We were lucky that, for the last 26 years, Jim Calhoun, who retired Thursday as UConn men’s basketball coach, chose to make his coaching home in Storrs, where he built the program from relative obscurity in 1986 to a national powerhouse. Love his style or not, and many didn’t, he is the main reason why UConn won three NCAA titles, played in four Final Fours since 1999, and he helped make winter a season to look forward to in Connecticut.
We owe this to his fiery spirit, his passion for winning, his command and knowledge of the game. It should now be clear that, even when he was questioned by the media and fans for his coaching decisions – and in a place this small, every move you make as a high-profile coach is questioned – he knew what he was doing all along.

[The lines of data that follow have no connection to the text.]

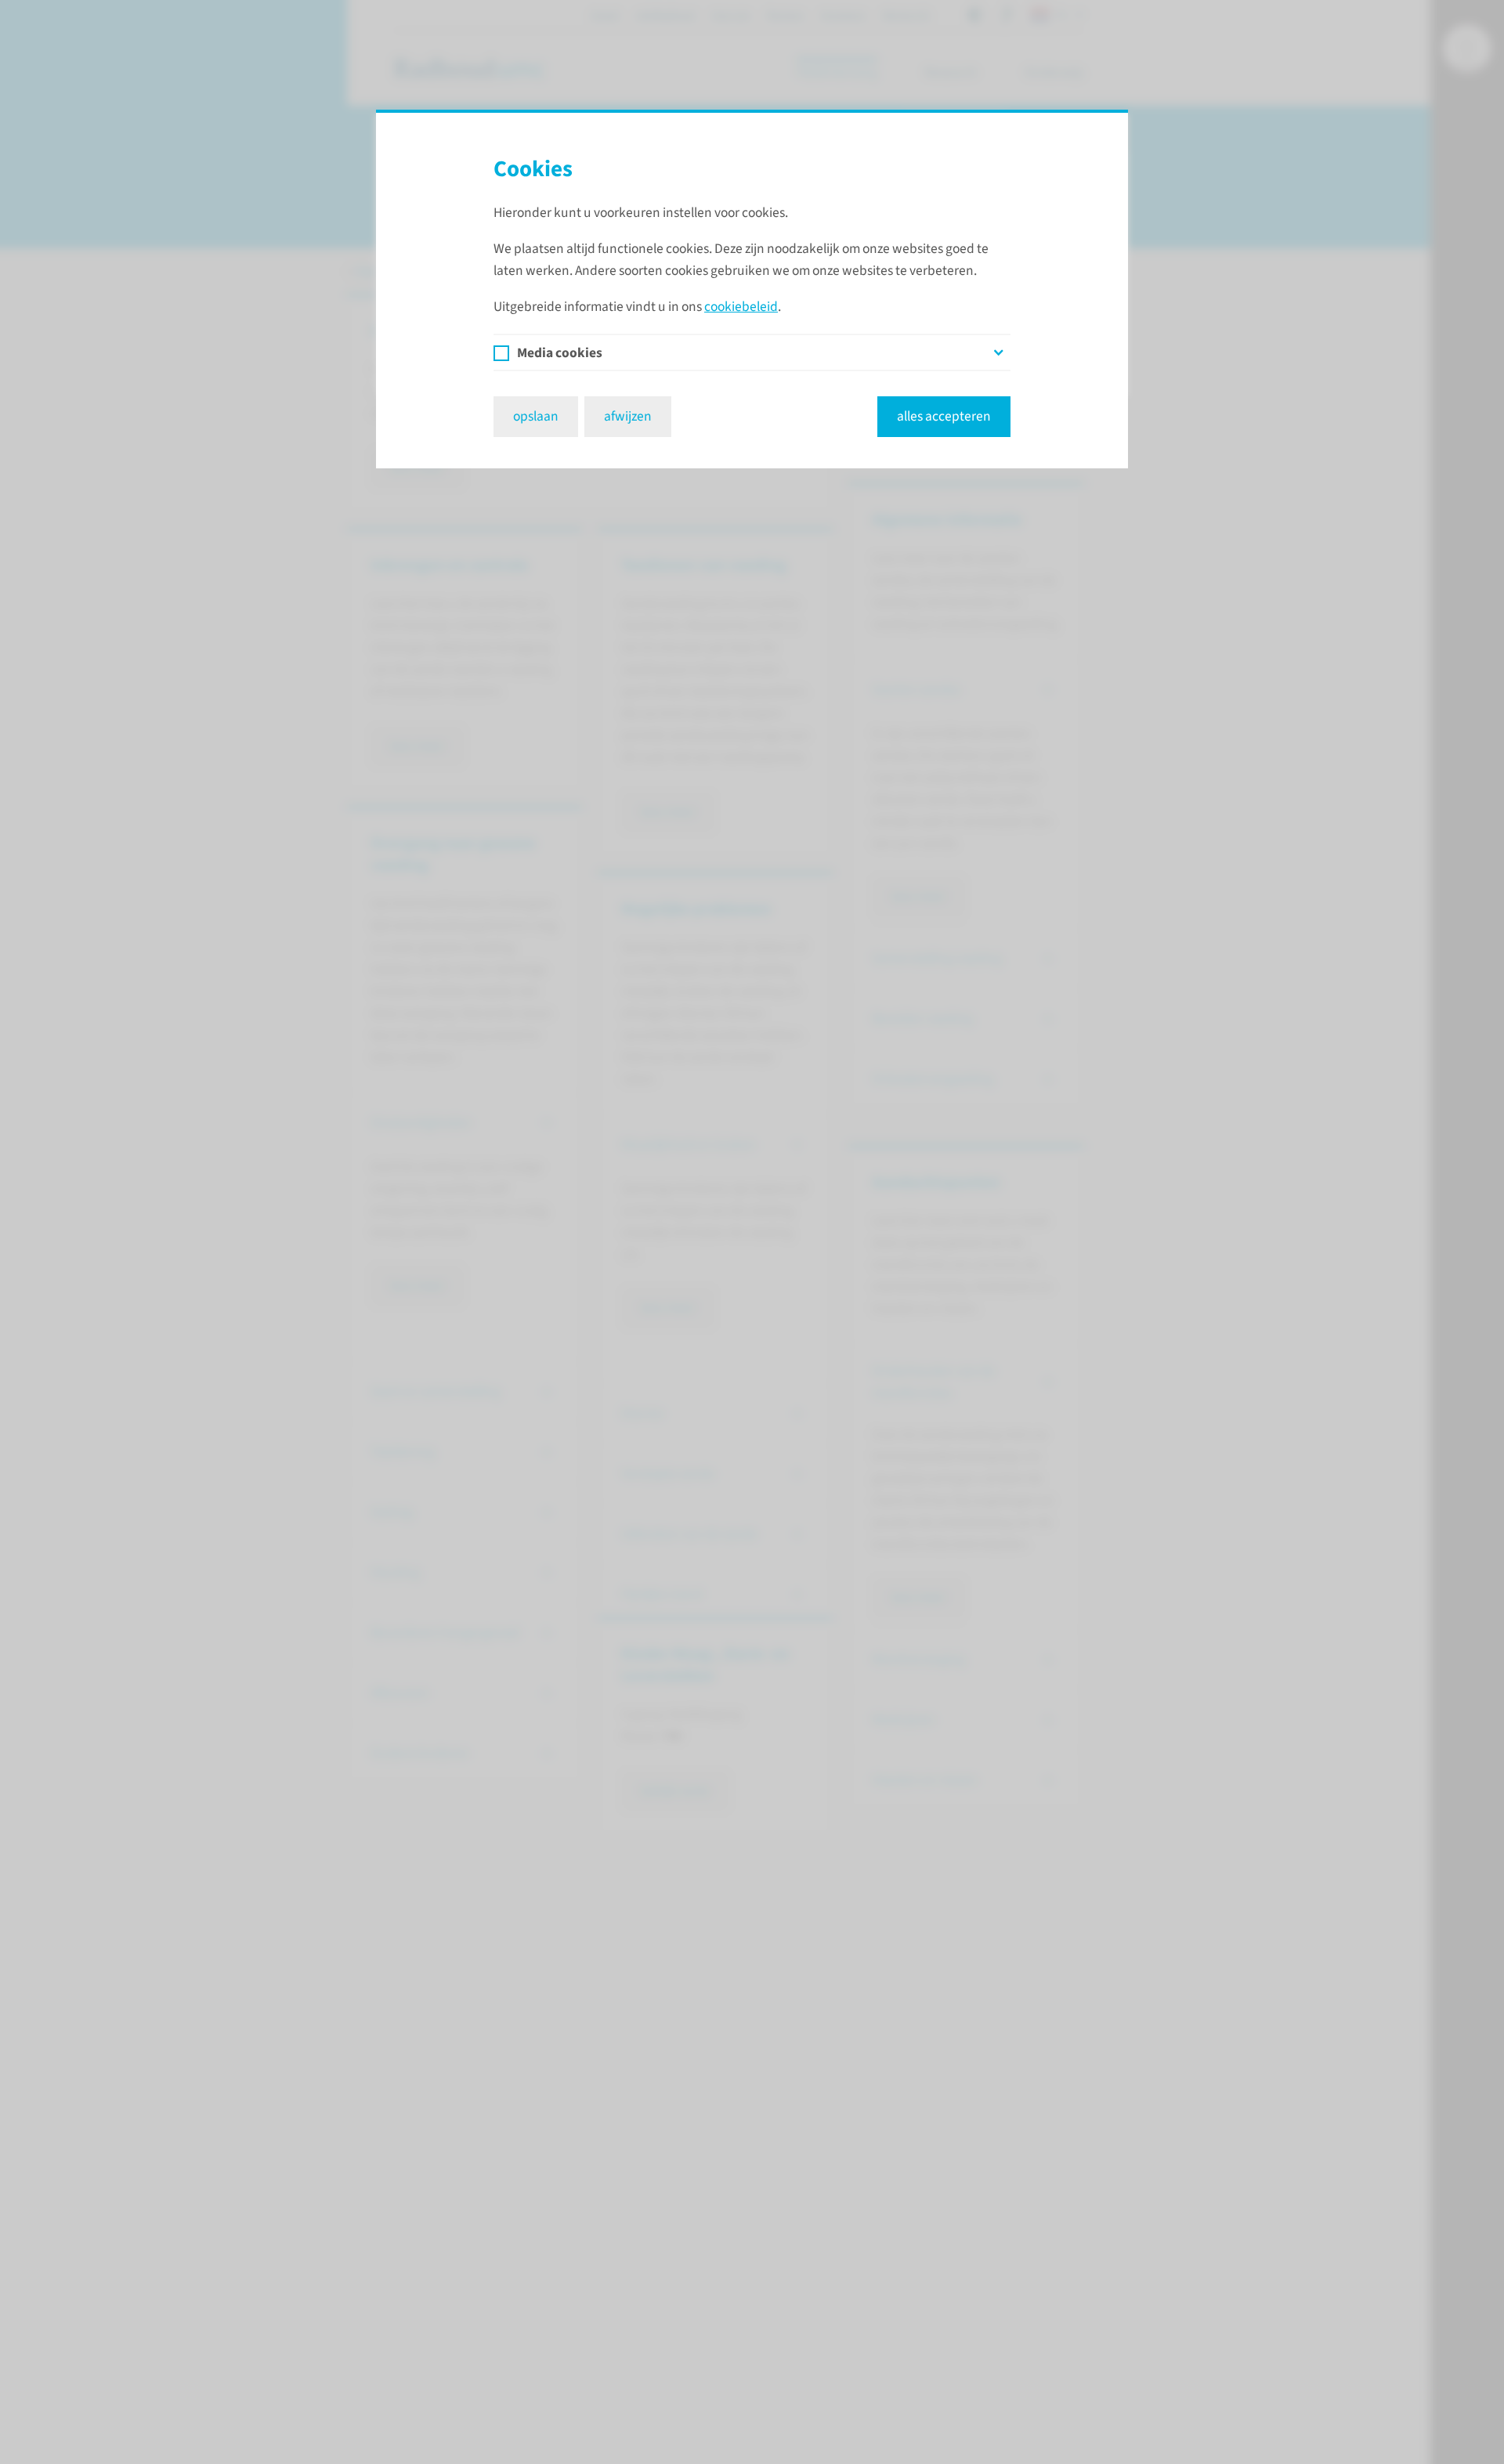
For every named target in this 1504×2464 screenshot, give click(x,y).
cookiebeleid (741, 306)
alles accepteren (944, 416)
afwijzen (628, 416)
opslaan (536, 416)
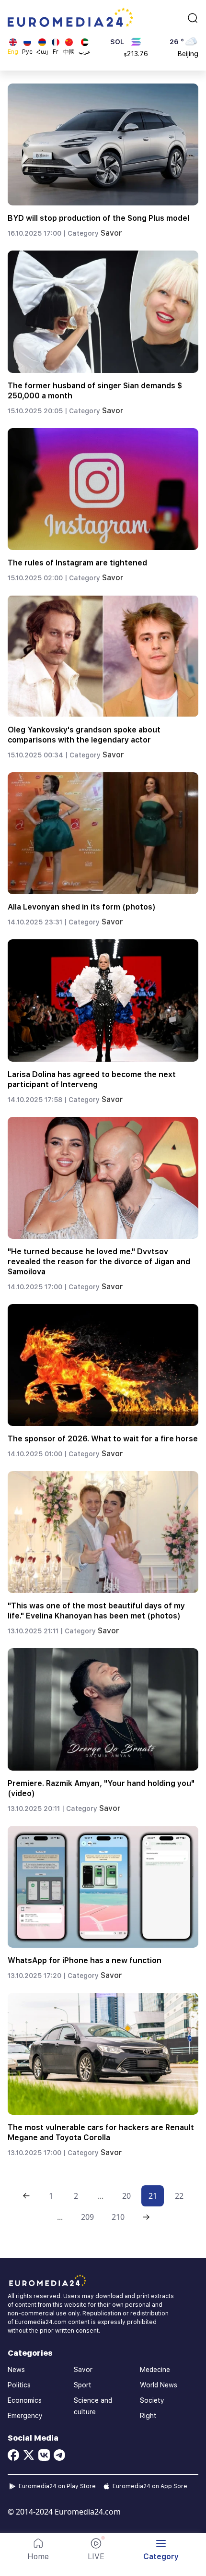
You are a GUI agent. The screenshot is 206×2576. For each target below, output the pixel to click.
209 (87, 2217)
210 (118, 2217)
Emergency (25, 2416)
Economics (25, 2400)
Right (148, 2416)
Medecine (155, 2369)
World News (158, 2385)
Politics (19, 2385)
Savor (111, 233)
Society (152, 2400)
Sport (83, 2385)
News (16, 2369)
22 (179, 2196)
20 (126, 2196)
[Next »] (146, 2217)
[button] (161, 2550)
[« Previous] (26, 2195)
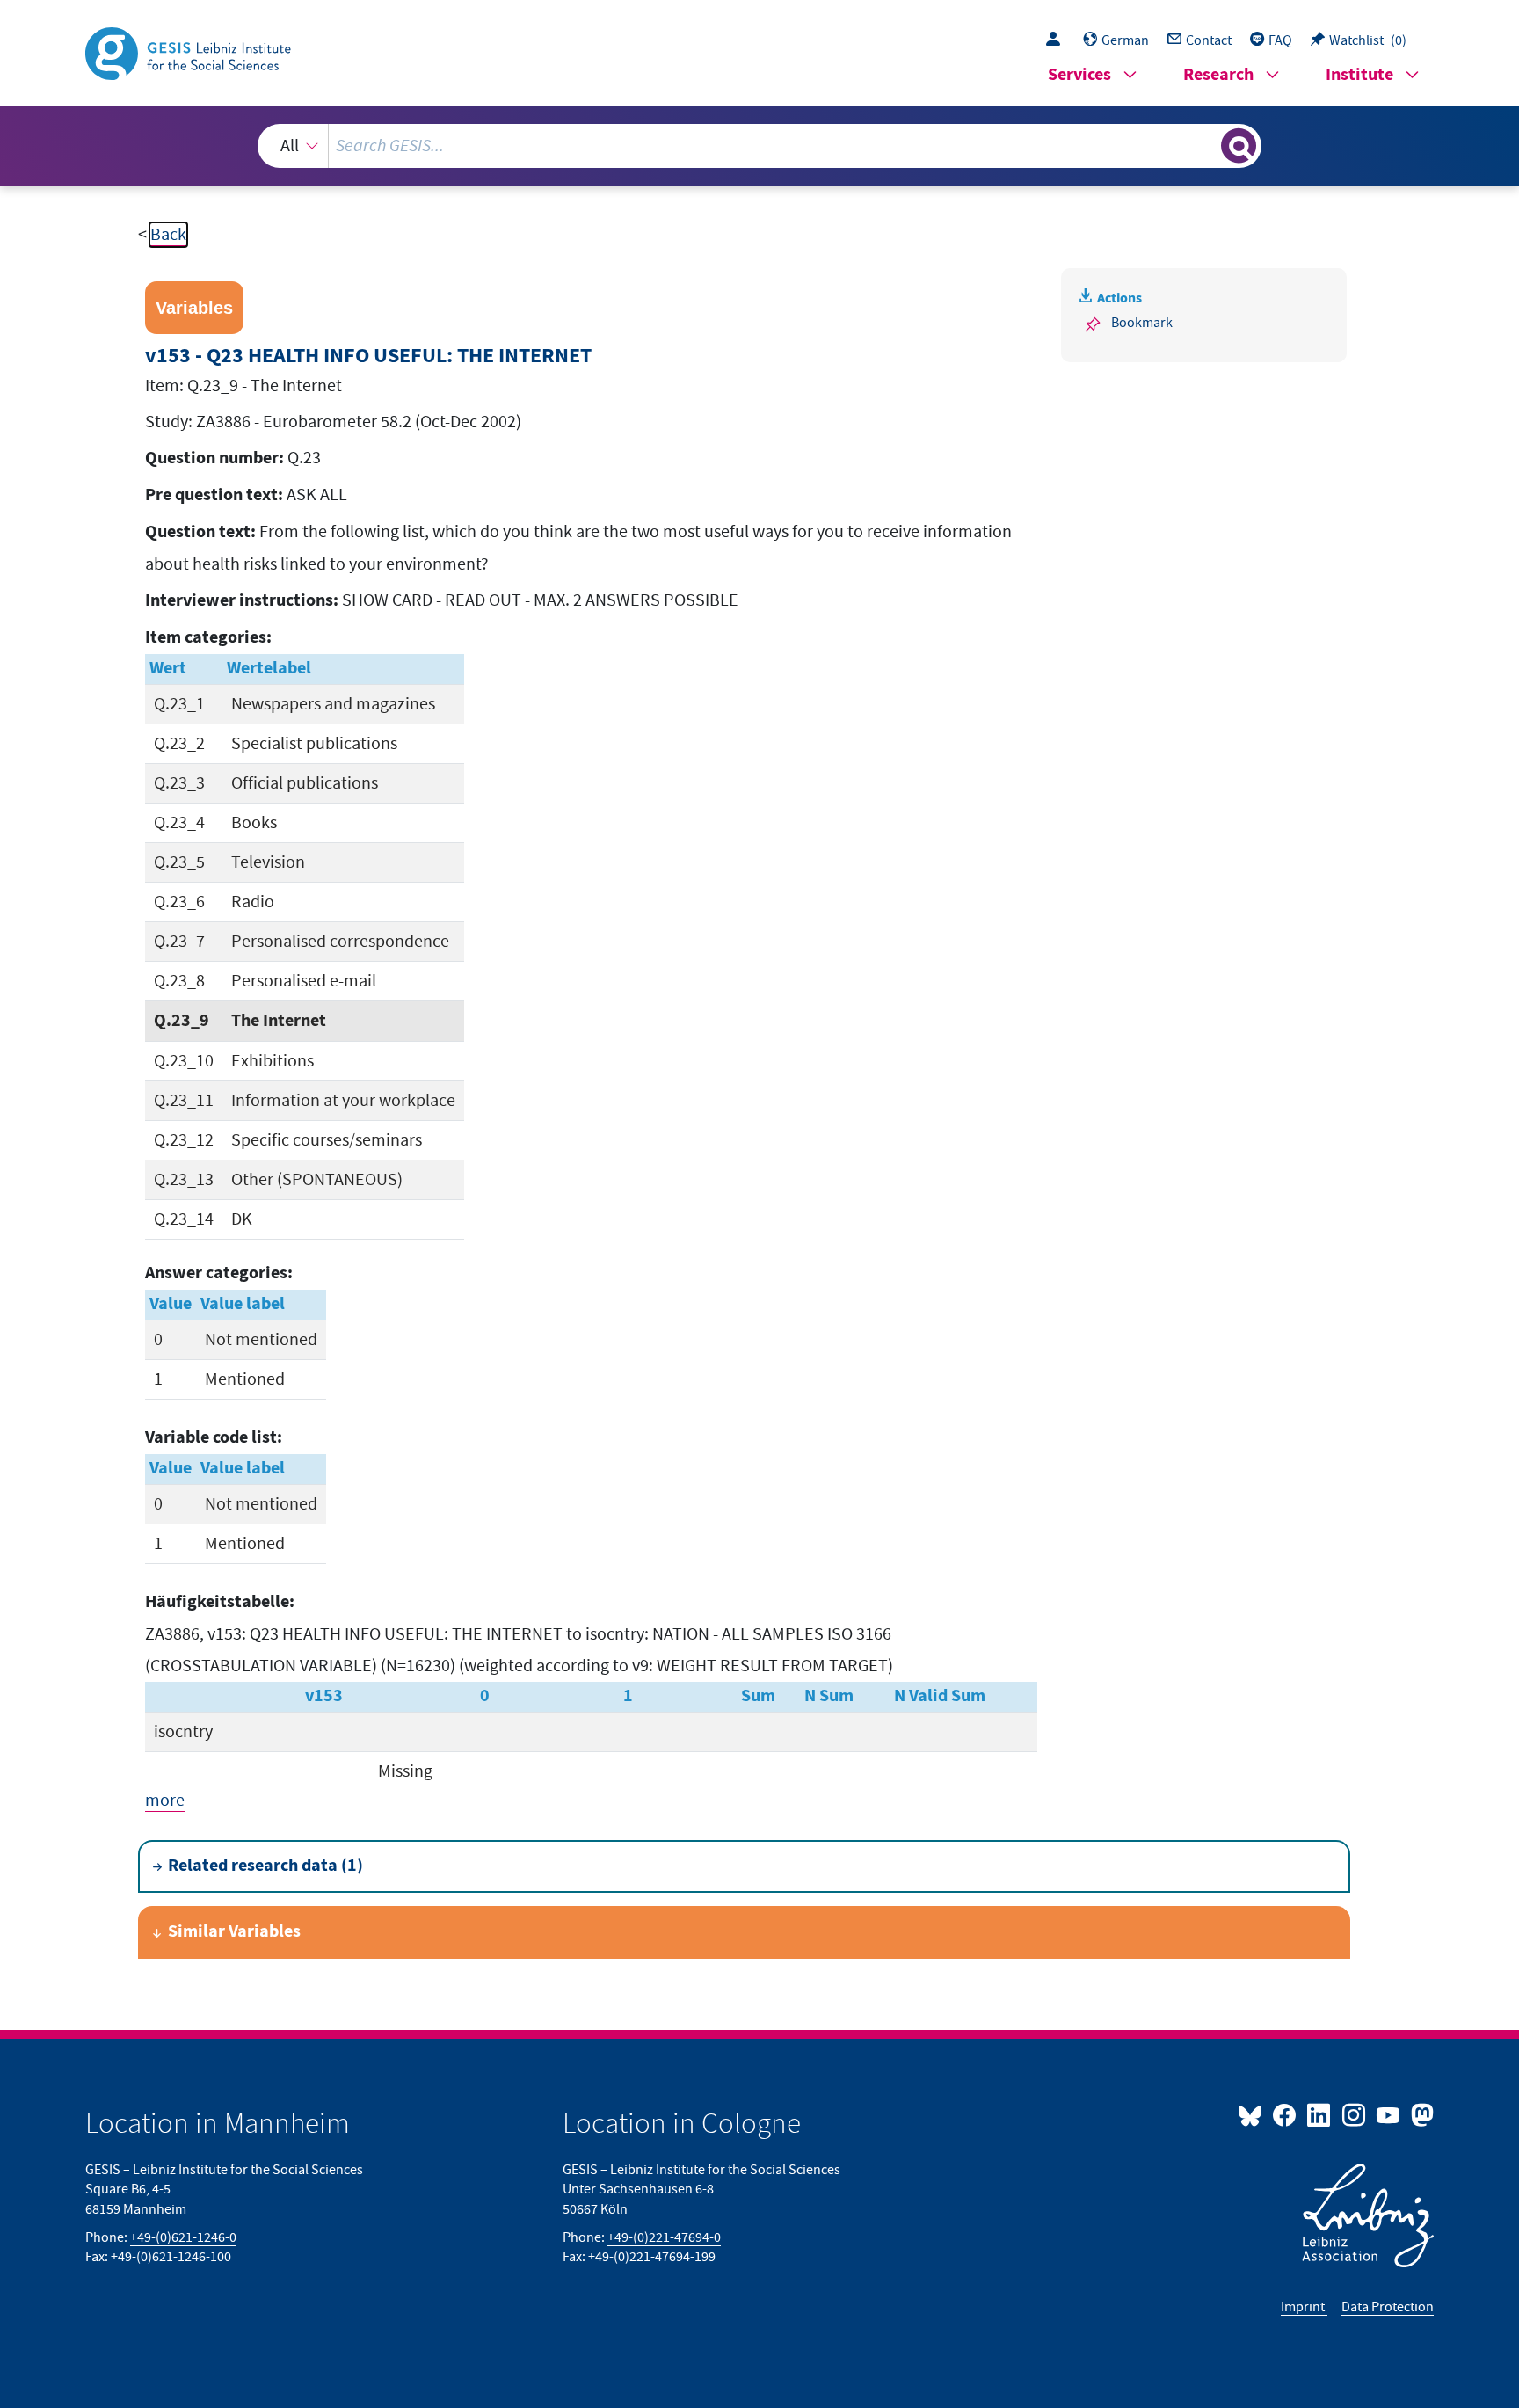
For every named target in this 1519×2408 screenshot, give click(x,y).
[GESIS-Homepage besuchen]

Just look at the way he retired – so late in the process that the university had no choice but to name his recommendation, Kevin Ollie, as the new head coach.
Having attended more than a hundred UConn basketball games since my freshman year there in 1990, I derived as much entertainment from watching Calhoun act on the sidelines as I did seeing his team play, perhaps even more so. On TV, I would have paid an extra fee to have a separate camera locked on him for the whole game, his body swaying, arms gesturing, having “conversations” with officials that were largely one-sided.
It is true that his courtside dialogue was often not PG-rated. From the second tier of the XL Center, as a season ticket holder I could hear him chew out one of his players after calling a timeout ten seconds into a game. The arena would turn library quiet, just to catch a few words of what he was saying. Though embarrassing for the player involved, the public criticism, which usually stemmed from playing lazily, usually worked.
His relationship with referees could best be described as tenuous. While most coaches stayed near their assigned spot in front of the bench during a game, he often wandered five feet onto the court. Calhoun stomped the floor if a player didn’t box out on a rebound or if he made an errant pass, and I saw the coach more than once put his dress shoe into the UConn Club sign on the bottom of the scorer’s table in a fit of fury over something that didn’t meet his expectations.
And of course, this is exactly what I liked about him, what many of us liked about him. His attitude.
After all, this was the guy who refused to throw out the first pitch at Yankee Stadium one year, staying true to his Boston roots.
It’s this attitude and his passion that I’ll most miss, as I’m sure his players will. It’s this passion that propelled UConn from a promising basketball program in the late 80s to one that became a favorite, year after year, to win Big East championships. It’s this passion that made elite high school athletes perform so well at the collegiate level. As any coach knows, it takes more than mere talent to win games.
While Calhoun’s retirement was a national story – ESPN called on its team of basketball analysts on Thursday for commentary during their off-season – its statewide implications will be felt the most. For the last 20 years, the UConn men have been expected to win, and because of this, between 10,000 and 16,000 fans filled seats in Hartford and at Gampel Pavilion to witness this greatness. And hundreds of thousands more watched on television, often at the edge of our seats.
Jim Calhoun’s retirement was not unexpected – he did not commit to return as coach until the end of summer last year – but Thursday will go down as a sad day for Connecticut sports, on par with the announcement that the Whalers were leaving Hartford in 1997. When Geno Auriemma decides to retire, we will feel a similar void.
UConn basketball is arguably the closest thing we have to a men’s professional sport in our state. Whether you agreed with his antics or not, if you cared about Connecticut basketball for the last few decades, you are going to miss Jim Calhoun. I know I will.
David Polochanin of Marlborough is a teacher and freelance writer.